Task directions
Decide whether each statement agrees with the interview below. For each, answer yes or no and quote the interview's deciding words. (a) Jason Furman's critical review of the book appeared in Foreign Affairs. (b) The interviewee claims to know what the next hegemonic framework should be. (c) The interviewee places the transformation that established the 1950s framework in the Progressive Era.

Q: How have economists and those in the field of public policy received your book?

A: I would say the reception has been…mixed? I have been pleasantly surprised that it’s been getting read at all. Certainly there have been some critical reviews; Jason Furman, chair of Obama’s Council of Economic Advisers, wrote a long one in Foreign Affairs that I felt sort of missed the point, in that he was emphasizing how little power economists had, while I was trying to make an argument about the impact of their way of thinking. But I’ve also had some very positive reception, particularly from economists who are more focused on inequality, from some in policy schools, and certainly from heterodox economists. The reception from policy school students, in particular, has been extremely positive.

Q: What is your next project?

A: What I’m really interested in right now is thinking about how new hegemonic frameworks for thinking about the economic world are put into place. This is motivated by the very practical question of “what comes after neoliberalism” that lots of sociologists would like the answer to, and that an increasing number of foundations are asking as well. And I don’t have the answer to what the next hegemonic framework should be. But I do think that if we are to have any hope of maintaining a livable planet, it’s got to come in part from a really serious reframing of what we think the purpose of business, its relationship to government, and how we should regulate it.

A lot of my work has been on the last big hegemonic transformation of this kind, which is neoliberalism, basically. But really looking at the period leading up to that—the 1950s—made me think about the taken-for-granted framework about business, government, and the economy that existed at that point—one that seems appealing in some ways, in that there was more expectation that business should have some social purpose, and more acceptance of the idea of a “public interest,” and more of an interest in limited certain kinds of corporate power—but had lots of problems of its own. But that led me to the question of how that framework was put into place—because it, too, had to take over and become hegemonic. And that transformation really took place in the Progressive Era. So what I’m doing right now is really trying to understand how a hegemonic economic framework was put into place in the Progressive Era, so that I can compare it to what happened in the neoliberal era, with an eye toward thinking about what a similar transformation might look like in the present.

Q: I found it interesting that contingent events like WWII and the Cold War were very important in setting up connections for economists beyond academia at the very beginning. To what extent do you believe recent contingent events, like the COVID-19 pandemics, have offered opportunities for sociologists to showcase their value?

A: Well, to some extent I do; the mention of COVID makes me think of the recent long piece in the New York Times Magazine on the COVID oral history project initiated by sociologists Ryan Hagen and Denise Milstein. Like any other disruption, COVID creates a space of fluidity where social change can occur. But, of course, the default tendency is for existing patterns of power and influence to be reproduced: which you see in how prominent economists were in COVID discourse around school closings, or masking, despite these not superficially looking like very “economic” topics. If sociologists are going to find their moment to shine, though, I think there’s a very good chance it will come at some kind of moment of disruption.

Dataset extract
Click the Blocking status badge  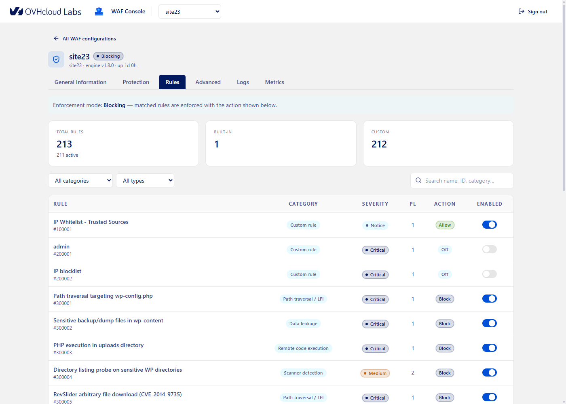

Task result
(a) Yes: "Jason Furman, chair of Obama’s Council of Economic Advisers, wrote a long one in Foreign Affairs"
(b) No: "And I don’t have the answer to what the next hegemonic framework should be."
(c) Yes: "And that transformation really took place in the Progressive Era."